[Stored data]

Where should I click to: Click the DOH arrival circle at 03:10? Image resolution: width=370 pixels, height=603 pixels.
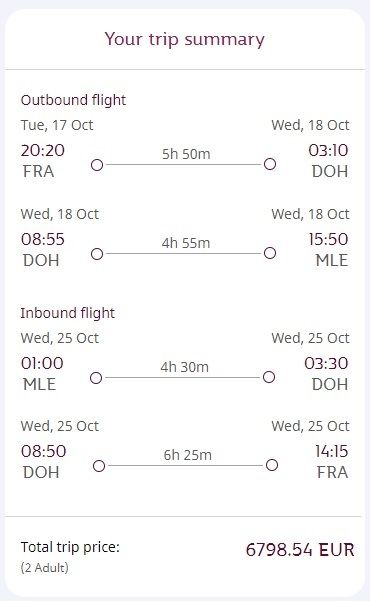coord(270,164)
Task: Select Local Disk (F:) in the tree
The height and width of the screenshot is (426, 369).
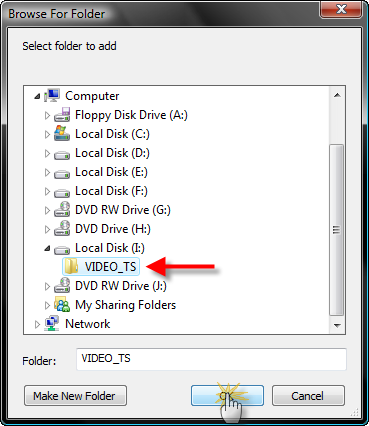Action: (x=111, y=191)
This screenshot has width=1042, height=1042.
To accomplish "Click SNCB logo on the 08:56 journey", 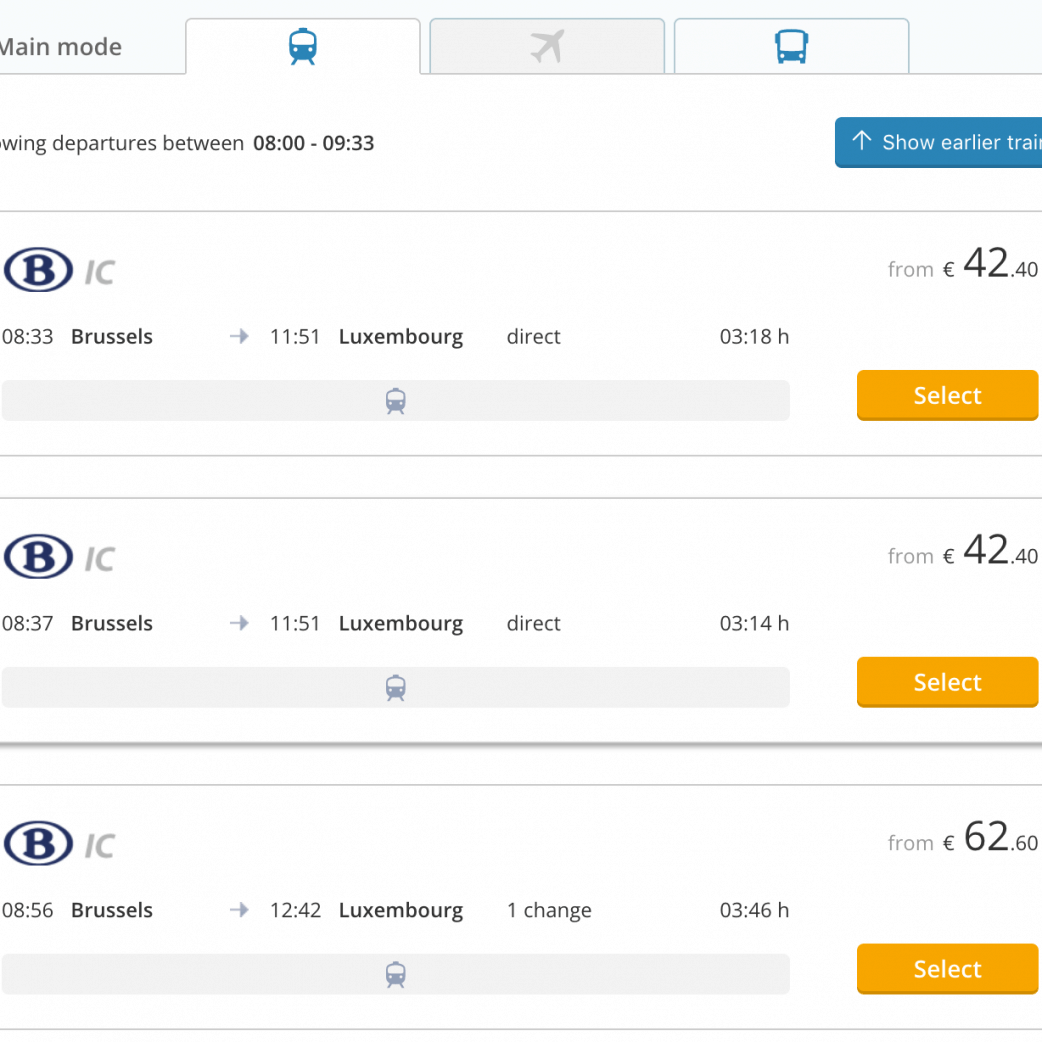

• [Directions for this task]
When copying the entries above, keep each word as it is and exclude any image.

• [Completed task]
Where should I click to: Click the DOH arrival circle at 03:10? Image resolution: width=370 pixels, height=603 pixels.
coord(270,164)
Task: Select Local Disk (F:) in the tree
The height and width of the screenshot is (426, 369).
Action: (x=111, y=191)
This screenshot has width=1042, height=1042.
To accomplish "Click SNCB logo on the 08:56 journey", 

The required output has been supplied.